> **Aim of the exercise**:
In the data below, find the line containing "The width and height of the screenshot is (470, 376).", then set down that line and every later line up to and including the line containing "Task: Open the font name combo box", exactly.

> **Data excerpts**:

"""

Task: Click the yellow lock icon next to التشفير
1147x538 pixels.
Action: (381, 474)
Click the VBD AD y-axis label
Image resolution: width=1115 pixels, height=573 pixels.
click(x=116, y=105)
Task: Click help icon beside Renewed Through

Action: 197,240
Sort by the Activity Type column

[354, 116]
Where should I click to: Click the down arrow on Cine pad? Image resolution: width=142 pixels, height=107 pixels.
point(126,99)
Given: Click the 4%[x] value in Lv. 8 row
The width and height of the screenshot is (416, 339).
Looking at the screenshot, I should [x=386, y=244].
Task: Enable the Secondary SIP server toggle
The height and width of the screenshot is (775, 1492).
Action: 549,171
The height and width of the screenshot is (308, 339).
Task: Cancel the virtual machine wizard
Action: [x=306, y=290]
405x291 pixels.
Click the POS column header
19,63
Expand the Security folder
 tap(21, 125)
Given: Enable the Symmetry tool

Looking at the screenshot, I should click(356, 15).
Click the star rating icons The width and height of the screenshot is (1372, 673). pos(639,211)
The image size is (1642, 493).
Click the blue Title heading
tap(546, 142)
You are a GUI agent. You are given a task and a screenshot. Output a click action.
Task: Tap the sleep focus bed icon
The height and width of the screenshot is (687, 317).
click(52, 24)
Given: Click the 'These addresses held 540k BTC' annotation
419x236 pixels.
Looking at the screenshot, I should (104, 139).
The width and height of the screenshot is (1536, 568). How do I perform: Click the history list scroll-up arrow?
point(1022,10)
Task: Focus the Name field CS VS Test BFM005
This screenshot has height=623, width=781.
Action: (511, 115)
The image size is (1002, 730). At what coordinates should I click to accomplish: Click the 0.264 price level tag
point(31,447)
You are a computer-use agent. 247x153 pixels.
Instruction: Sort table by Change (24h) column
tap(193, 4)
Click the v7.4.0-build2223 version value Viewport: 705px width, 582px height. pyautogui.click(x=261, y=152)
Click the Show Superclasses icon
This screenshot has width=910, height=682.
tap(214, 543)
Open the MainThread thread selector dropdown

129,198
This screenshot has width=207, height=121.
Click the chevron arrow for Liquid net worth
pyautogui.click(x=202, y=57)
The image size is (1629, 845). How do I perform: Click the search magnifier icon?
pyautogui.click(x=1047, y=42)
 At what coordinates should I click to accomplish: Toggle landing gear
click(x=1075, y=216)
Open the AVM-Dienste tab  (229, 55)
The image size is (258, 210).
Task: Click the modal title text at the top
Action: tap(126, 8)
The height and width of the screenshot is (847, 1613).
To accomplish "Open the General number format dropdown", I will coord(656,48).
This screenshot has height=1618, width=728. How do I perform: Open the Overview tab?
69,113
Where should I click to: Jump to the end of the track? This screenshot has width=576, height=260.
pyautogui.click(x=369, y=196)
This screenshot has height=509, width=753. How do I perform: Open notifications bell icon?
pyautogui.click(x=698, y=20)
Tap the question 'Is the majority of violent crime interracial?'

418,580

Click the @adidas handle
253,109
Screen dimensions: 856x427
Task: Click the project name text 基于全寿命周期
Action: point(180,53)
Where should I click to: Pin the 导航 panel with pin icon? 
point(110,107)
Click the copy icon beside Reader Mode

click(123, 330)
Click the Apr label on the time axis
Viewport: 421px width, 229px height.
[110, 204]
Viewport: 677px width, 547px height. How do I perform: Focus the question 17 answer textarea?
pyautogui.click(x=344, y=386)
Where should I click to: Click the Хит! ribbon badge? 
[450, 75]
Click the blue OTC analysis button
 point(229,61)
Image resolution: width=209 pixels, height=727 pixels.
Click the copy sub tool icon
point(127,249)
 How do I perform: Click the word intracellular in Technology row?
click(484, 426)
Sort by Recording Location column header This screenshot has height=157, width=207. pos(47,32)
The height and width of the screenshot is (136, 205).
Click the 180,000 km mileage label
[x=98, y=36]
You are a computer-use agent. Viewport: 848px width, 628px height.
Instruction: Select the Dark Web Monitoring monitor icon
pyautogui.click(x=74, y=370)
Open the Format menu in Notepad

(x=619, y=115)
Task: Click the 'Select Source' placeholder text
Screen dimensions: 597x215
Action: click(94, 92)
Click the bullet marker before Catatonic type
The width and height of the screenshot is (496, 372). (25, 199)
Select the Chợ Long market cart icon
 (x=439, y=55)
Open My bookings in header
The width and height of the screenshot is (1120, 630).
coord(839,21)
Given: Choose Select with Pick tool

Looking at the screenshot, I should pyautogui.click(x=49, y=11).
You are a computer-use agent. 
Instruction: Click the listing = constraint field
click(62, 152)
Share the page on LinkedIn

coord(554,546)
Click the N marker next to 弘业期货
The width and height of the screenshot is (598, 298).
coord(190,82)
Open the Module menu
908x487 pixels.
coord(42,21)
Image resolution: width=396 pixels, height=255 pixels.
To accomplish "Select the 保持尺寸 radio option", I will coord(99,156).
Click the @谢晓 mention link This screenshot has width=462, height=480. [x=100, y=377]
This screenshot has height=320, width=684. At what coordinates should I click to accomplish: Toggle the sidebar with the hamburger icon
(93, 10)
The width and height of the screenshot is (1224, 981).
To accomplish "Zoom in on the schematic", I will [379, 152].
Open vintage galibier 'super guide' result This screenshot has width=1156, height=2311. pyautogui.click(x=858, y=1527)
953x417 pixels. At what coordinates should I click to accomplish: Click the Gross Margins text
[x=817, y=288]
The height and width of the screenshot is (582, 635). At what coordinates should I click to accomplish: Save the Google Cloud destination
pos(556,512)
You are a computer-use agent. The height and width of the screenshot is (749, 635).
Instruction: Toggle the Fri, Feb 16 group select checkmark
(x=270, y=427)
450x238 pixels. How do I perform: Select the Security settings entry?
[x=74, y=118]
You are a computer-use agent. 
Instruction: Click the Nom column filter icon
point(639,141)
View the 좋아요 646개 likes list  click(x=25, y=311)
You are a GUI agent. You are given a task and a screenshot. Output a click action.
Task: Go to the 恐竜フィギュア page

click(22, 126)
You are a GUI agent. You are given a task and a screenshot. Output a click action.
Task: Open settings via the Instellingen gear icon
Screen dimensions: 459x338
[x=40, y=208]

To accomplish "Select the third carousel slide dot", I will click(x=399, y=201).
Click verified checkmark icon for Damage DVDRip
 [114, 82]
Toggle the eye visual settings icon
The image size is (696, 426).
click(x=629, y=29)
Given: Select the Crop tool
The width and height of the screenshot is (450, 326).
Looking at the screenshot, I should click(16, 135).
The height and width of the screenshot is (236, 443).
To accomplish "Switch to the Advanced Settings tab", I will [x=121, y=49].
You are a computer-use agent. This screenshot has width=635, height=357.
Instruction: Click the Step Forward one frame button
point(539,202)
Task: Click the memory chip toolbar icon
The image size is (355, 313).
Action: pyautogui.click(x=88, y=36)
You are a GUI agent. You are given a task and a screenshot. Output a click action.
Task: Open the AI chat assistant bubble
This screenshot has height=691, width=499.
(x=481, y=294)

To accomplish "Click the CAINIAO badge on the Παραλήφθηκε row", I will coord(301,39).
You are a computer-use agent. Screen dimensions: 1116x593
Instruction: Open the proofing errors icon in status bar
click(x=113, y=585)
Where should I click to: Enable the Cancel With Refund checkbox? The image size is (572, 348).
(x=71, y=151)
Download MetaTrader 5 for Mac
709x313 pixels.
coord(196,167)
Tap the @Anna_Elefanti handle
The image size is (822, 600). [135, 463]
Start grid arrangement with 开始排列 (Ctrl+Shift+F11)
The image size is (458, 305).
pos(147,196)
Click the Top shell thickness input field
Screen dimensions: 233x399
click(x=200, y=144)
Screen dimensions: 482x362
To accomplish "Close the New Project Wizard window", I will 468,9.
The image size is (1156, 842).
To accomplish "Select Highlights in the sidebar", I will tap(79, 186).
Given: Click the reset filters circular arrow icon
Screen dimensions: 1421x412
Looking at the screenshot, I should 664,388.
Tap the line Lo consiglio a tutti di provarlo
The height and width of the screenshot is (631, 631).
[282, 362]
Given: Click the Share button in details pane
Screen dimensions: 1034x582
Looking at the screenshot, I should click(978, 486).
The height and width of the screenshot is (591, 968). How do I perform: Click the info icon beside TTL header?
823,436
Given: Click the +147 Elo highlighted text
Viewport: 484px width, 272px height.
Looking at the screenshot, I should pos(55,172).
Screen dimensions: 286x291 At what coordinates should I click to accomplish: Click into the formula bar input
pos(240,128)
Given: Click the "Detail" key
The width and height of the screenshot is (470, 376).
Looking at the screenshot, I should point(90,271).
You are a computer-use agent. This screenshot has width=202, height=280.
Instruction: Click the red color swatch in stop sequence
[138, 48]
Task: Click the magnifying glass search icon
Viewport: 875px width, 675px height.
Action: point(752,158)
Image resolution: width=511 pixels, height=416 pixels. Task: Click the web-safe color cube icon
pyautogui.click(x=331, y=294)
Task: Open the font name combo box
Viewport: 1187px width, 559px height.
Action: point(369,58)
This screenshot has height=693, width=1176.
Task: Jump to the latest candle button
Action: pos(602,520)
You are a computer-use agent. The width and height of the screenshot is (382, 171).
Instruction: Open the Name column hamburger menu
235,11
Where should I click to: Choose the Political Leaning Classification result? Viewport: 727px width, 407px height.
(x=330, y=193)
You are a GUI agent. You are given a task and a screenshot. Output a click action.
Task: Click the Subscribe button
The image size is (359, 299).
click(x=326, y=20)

"""

> **Result for this task**:
The width and height of the screenshot is (470, 376).
Looking at the screenshot, I should point(90,271).
You are a computer-use agent. This screenshot has width=202, height=280.
Instruction: Click the red color swatch in stop sequence
[138, 48]
Task: Click the magnifying glass search icon
Viewport: 875px width, 675px height.
Action: point(752,158)
Image resolution: width=511 pixels, height=416 pixels. Task: Click the web-safe color cube icon
pyautogui.click(x=331, y=294)
Task: Open the font name combo box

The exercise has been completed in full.